On Saturday, Attorney General Pam Bondi wrote to Minnesota Gov. Tim Walz linking the violence in Minneapolis to a demand that the state give the Justice Department complete access to the state’s sensitive voter rolls, among other things. There’s no explicit quid pro quo offered—but anyone familiar with Grade B gangster movies won’t miss the implication. Certainly that’s how state officials have read it. Let that sink in: Federal agents have killed innocent civilians in cold blood. And the response of the attorney general of the United States is to use it as leverage to illegally access voter data. That is an unambiguous abuse of power.
That sense of crisis, consciously instigated, can create opportunities to undermine the election and sow doubt and division.

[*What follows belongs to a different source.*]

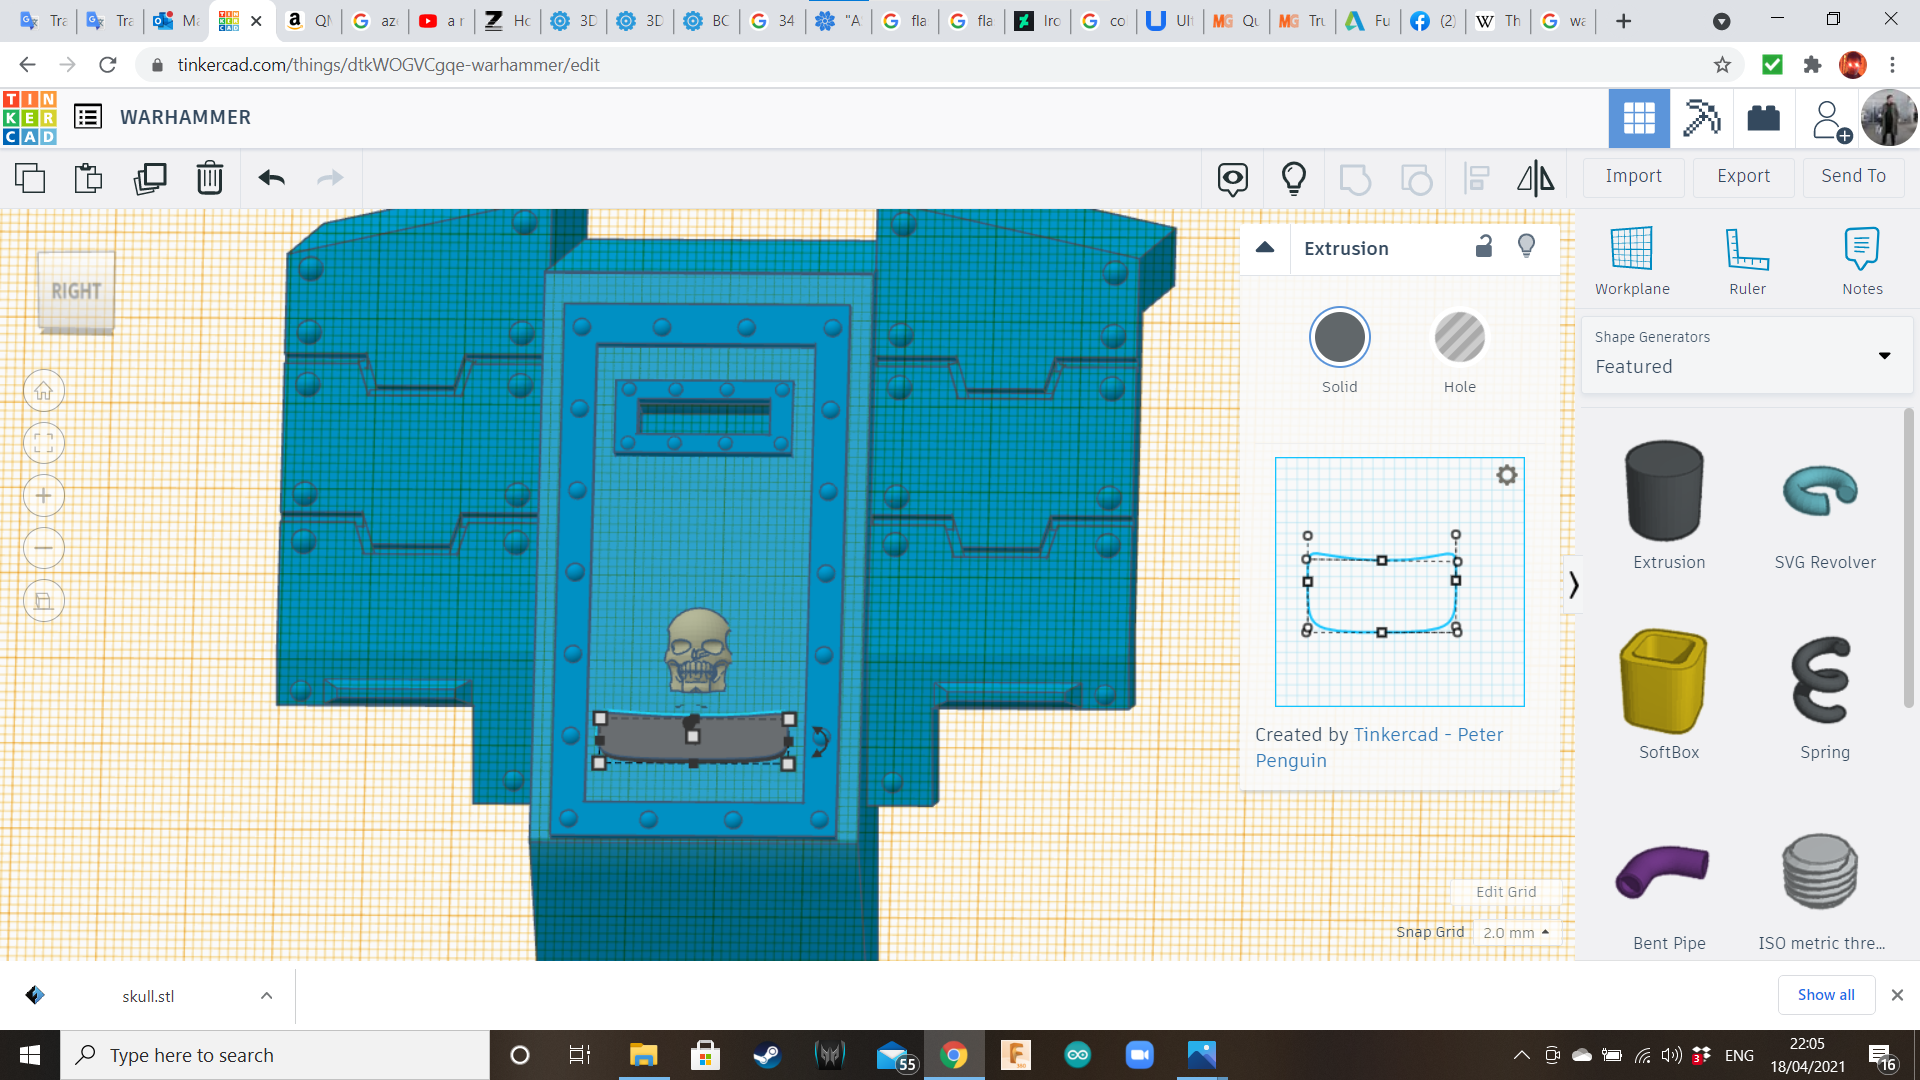Viewport: 1920px width, 1080px height.
Task: Open the Snap Grid 2.0 mm dropdown
Action: click(1515, 932)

As my colleague Wendy Weiser has written, “What do voter rolls have to do with ICE? Nothing. But they have a lot to do with the administration’s ongoing efforts to meddle in elections.”

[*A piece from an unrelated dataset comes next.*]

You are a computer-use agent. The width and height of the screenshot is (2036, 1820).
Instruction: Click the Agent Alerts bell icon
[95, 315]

Minnesota Secretary of State Steve Simon provided Bondi with the only legal and responsible answer (a simple “no”), describing her offer as “an apparent ransom.”
Make no mistake: The federal government has no authorization to demand confidential voter information from the states. In our constitutional system, states are responsible for maintaining and protecting voter rolls. Indeed, various state and federal laws limit how much data the federal government can collect.

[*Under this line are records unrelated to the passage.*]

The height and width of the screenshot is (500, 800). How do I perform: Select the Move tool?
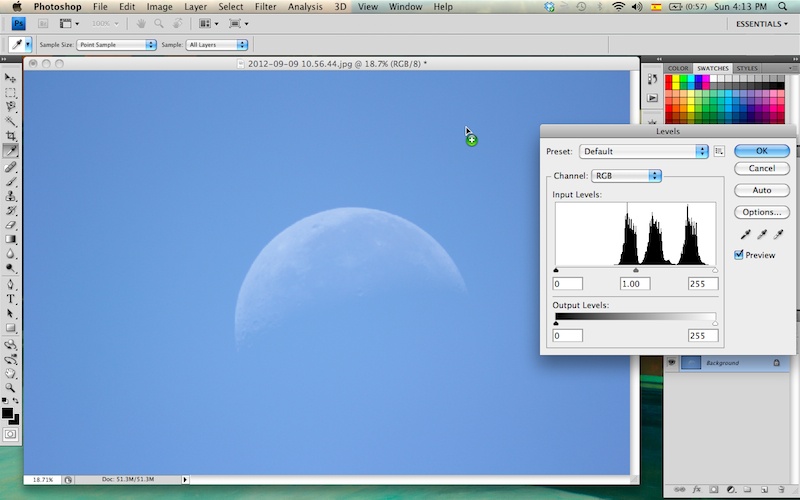(x=11, y=77)
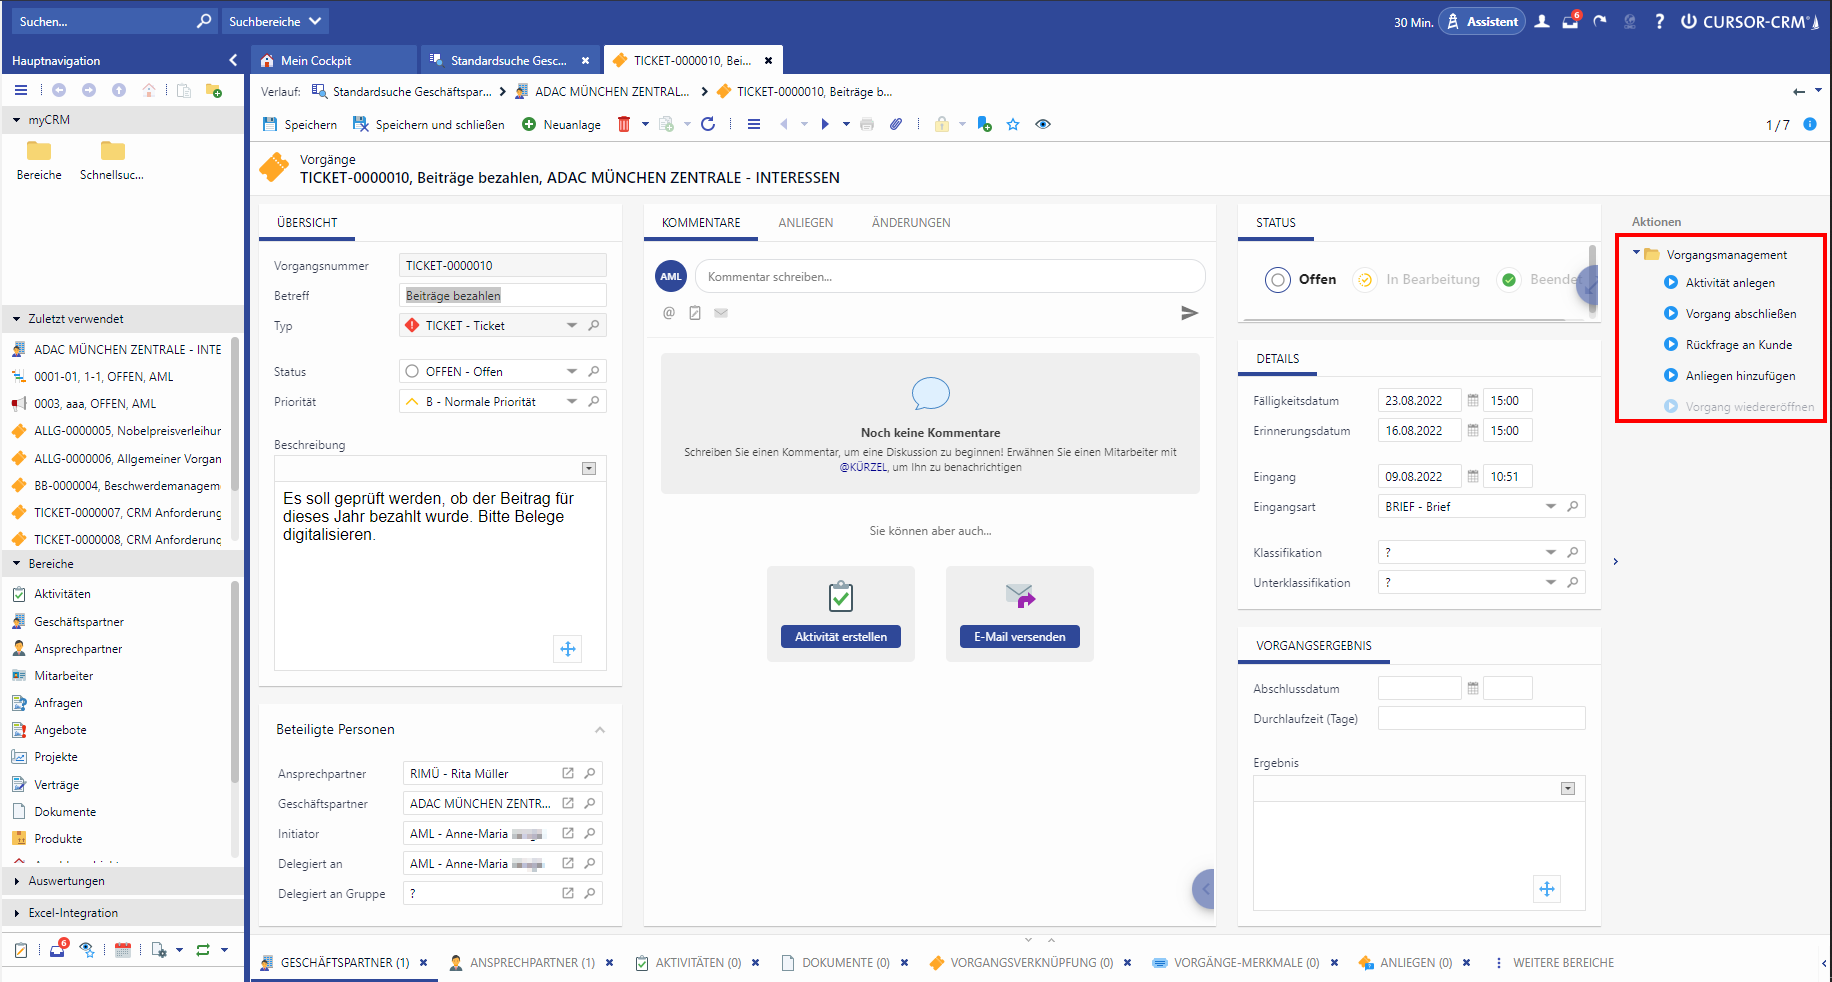Open the Mein Cockpit tab
The height and width of the screenshot is (982, 1832).
pyautogui.click(x=316, y=61)
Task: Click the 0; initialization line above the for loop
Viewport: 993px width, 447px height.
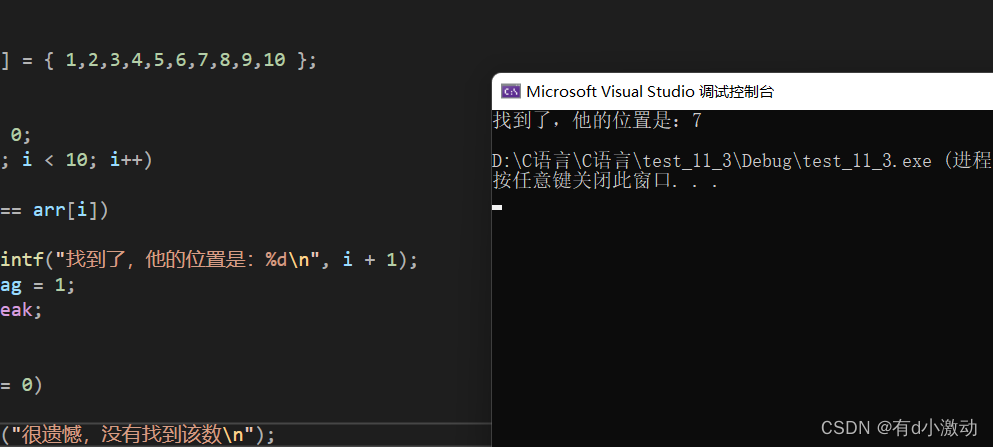Action: pos(20,135)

But that hasn’t stopped it from trying. Bondi’s Justice Department has demanded access to the voter records of 44 states and Washington, DC, and it has sued more than 20 states for not complying. Two courts have already ruled on the side of the states.
Why would the administration want to hoover up this data? It would give election deniers new ammunition to push false claims of voting by people who are not US citizens. It would help the federal government pressure states into reckless voter purges, which would kick eligible citizens off the rolls just as November rolls around.
Plainly, it’s all part of a broader strategy to meddle with our elections. Last weekend, House Majority Leader Steve Scalise (R-La.) said Republicans are looking into yet another version of the unpopular SAVE Act—the bill that would require American citizens to produce a birth certificate, passport, or similar document to register to vote. At least 21 million Americans lack ready access to those documents, according to our research. The bill narrowly passed the House but stalled in the Senate last year after massive public pushback.
Bondi’s letter is a gross escalation of this effort—an explicit abuse of this moment to coerce Minnesota to step into line.
Sen. Chris Murphy (D-Conn.) worries that this escalation is by design. Over the weekend, he warned that the “Trump administration is creating this mayhem, particularly in cities in swing states, in order to take control of the election.”
When Donald Trump took office the first time in 2017, he talked of “American carnage.” Shooting of bystanders, squads of masked armed men, terrorized immigrants, clouds of tear gas, vague claims of conspiracy, and more—all bring that “carnage” to life. That sense of crisis, consciously instigated, can create opportunities to undermine the election and sow doubt and division.
To be clear (and I get asked this a lot): Donald Trump cannot cancel the midterms. Presidents have no power to do that.
But this armed assault on a major American city, coupled with a thuggish offer implying that the bully boys might be pulled back if state officials will betray their voters, shows the damage that can be done nonetheless.
The dignified and angry public response from around the country to the latest killing suggests maybe something has snapped. It would not be the first time in our history that government violence kindled an even more powerful reaction.
It’s not only the safety and sanity of people in Minnesota that’s at stake. As we are reminded once again, our democracy is on the line.